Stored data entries
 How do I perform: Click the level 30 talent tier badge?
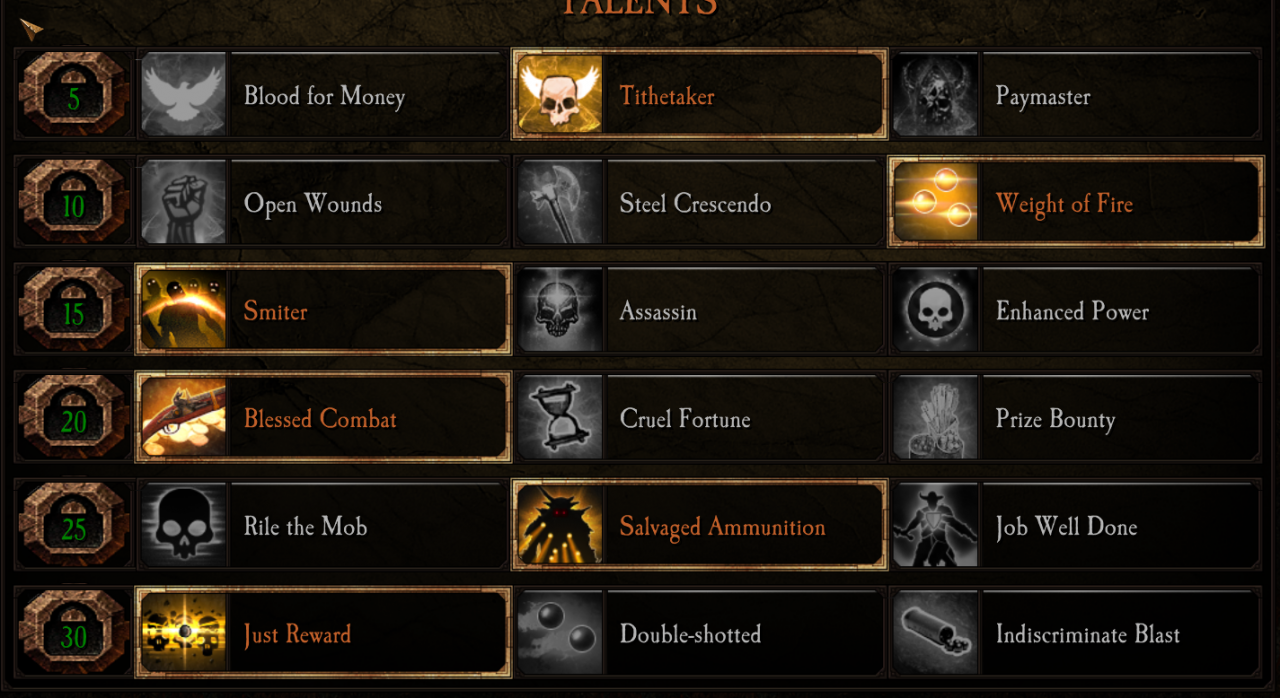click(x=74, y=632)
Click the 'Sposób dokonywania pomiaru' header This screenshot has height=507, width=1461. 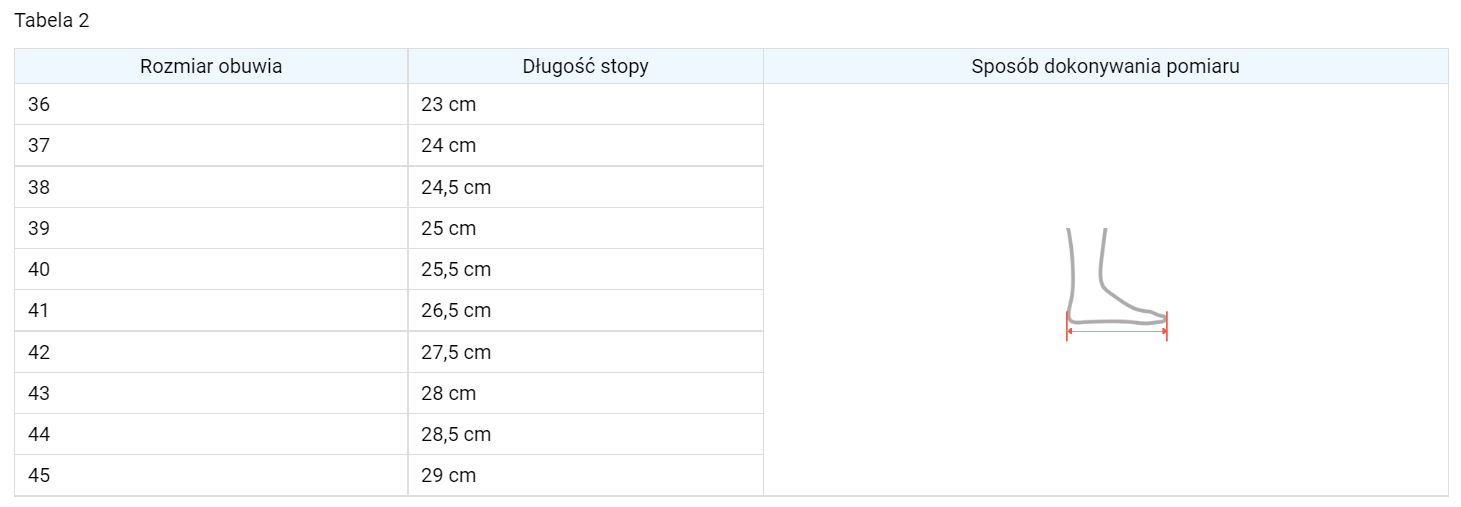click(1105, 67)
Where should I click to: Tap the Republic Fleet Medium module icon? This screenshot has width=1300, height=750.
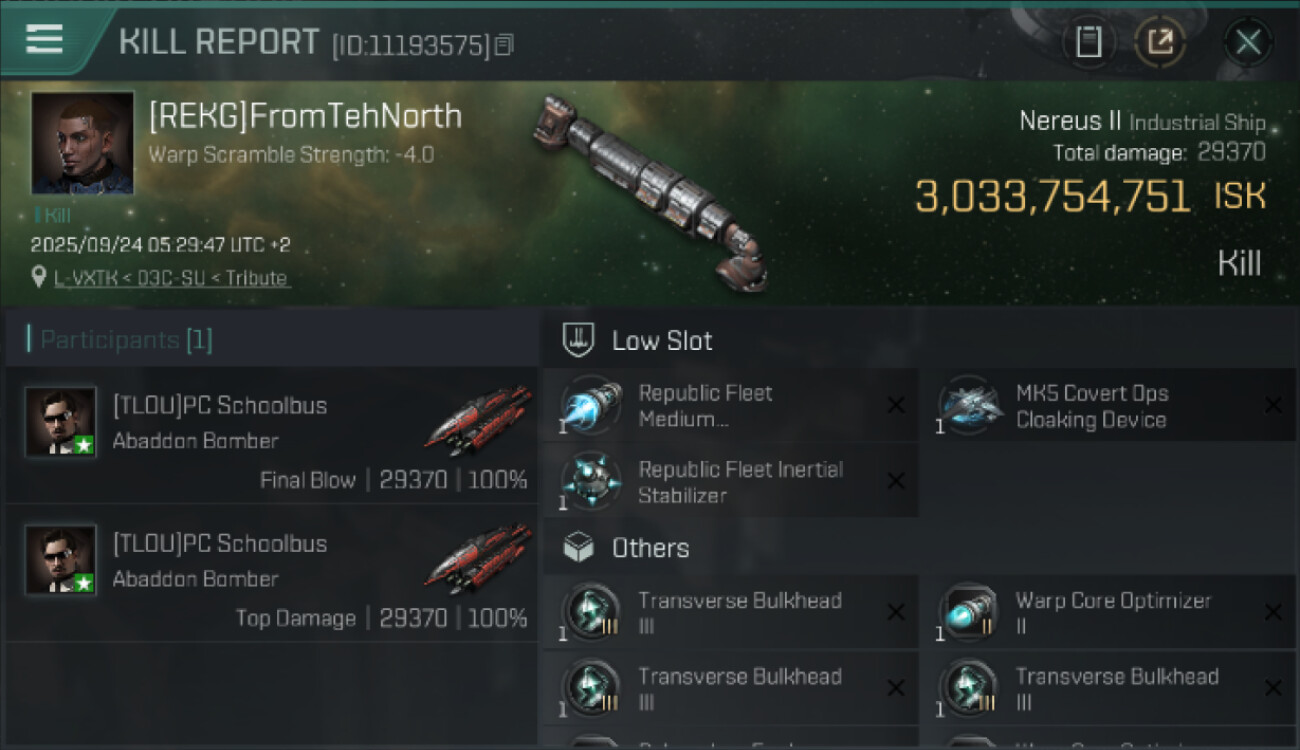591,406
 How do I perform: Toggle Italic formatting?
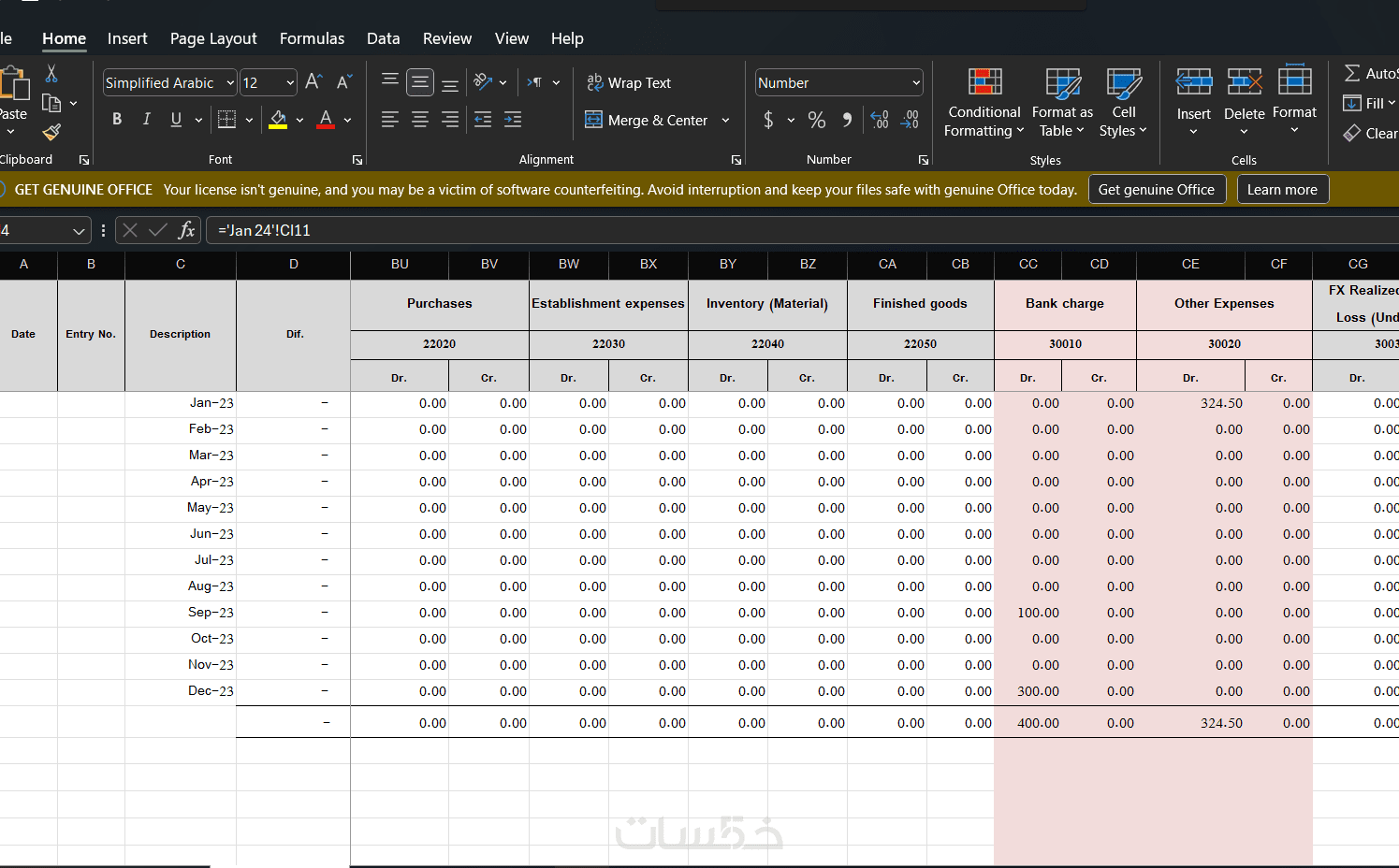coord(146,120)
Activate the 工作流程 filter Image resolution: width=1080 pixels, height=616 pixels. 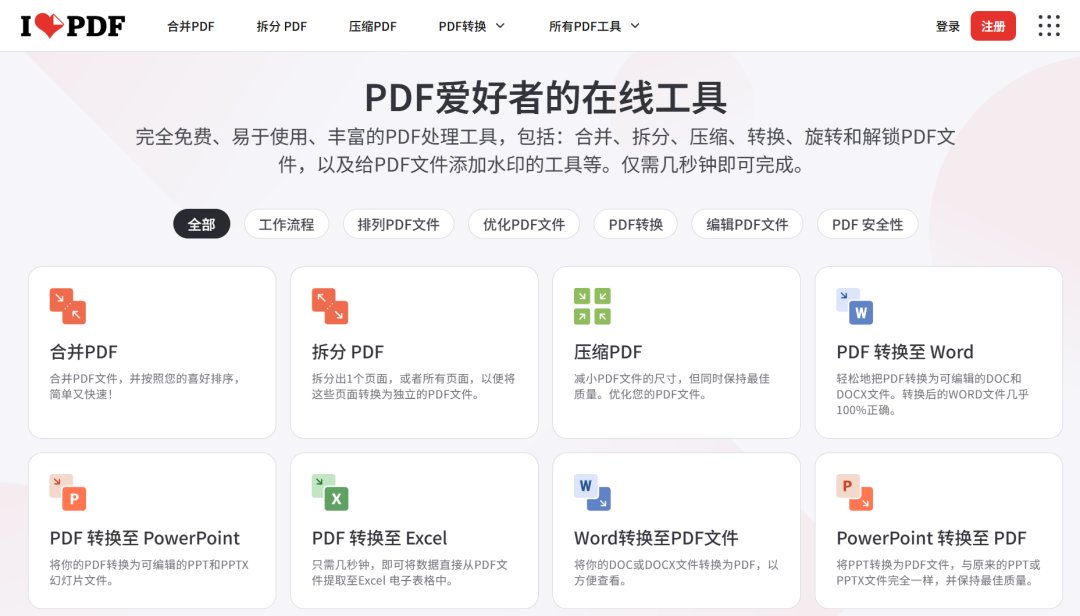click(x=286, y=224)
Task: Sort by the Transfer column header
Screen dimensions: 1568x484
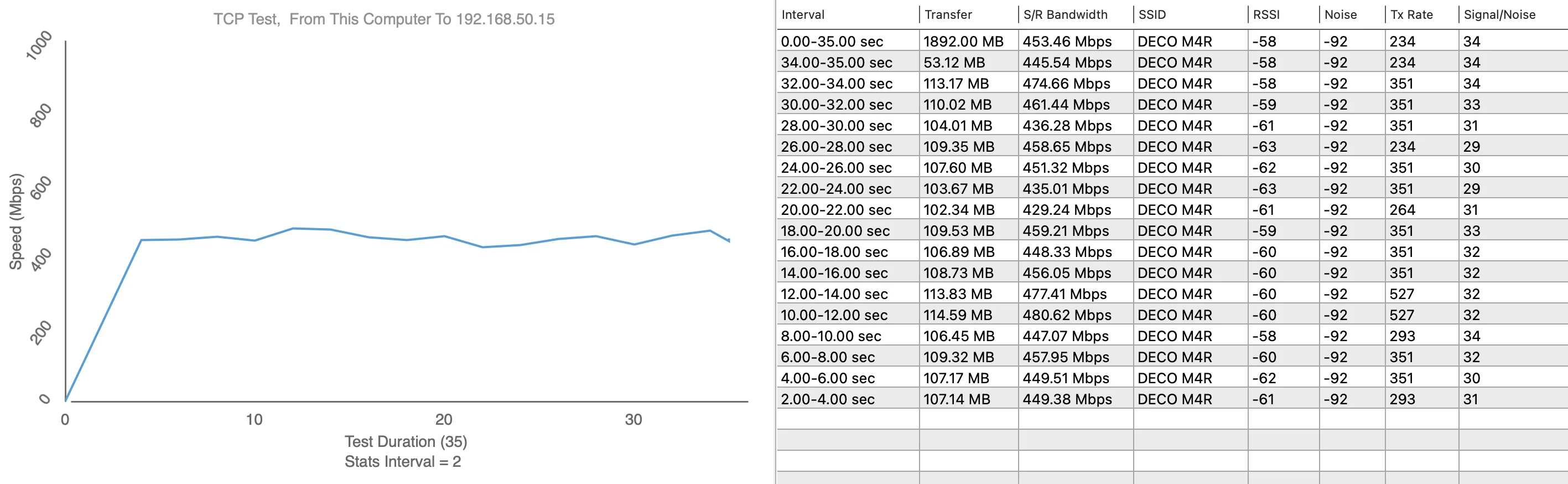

Prompt:
Your output should consist solely of the lines from the line containing "Task: Sort by the Transfer column header" through the end of the data above, copied exactly, with images removed.

Answer to this task:
Task: Sort by the Transfer column header
Screen dimensions: 1568x484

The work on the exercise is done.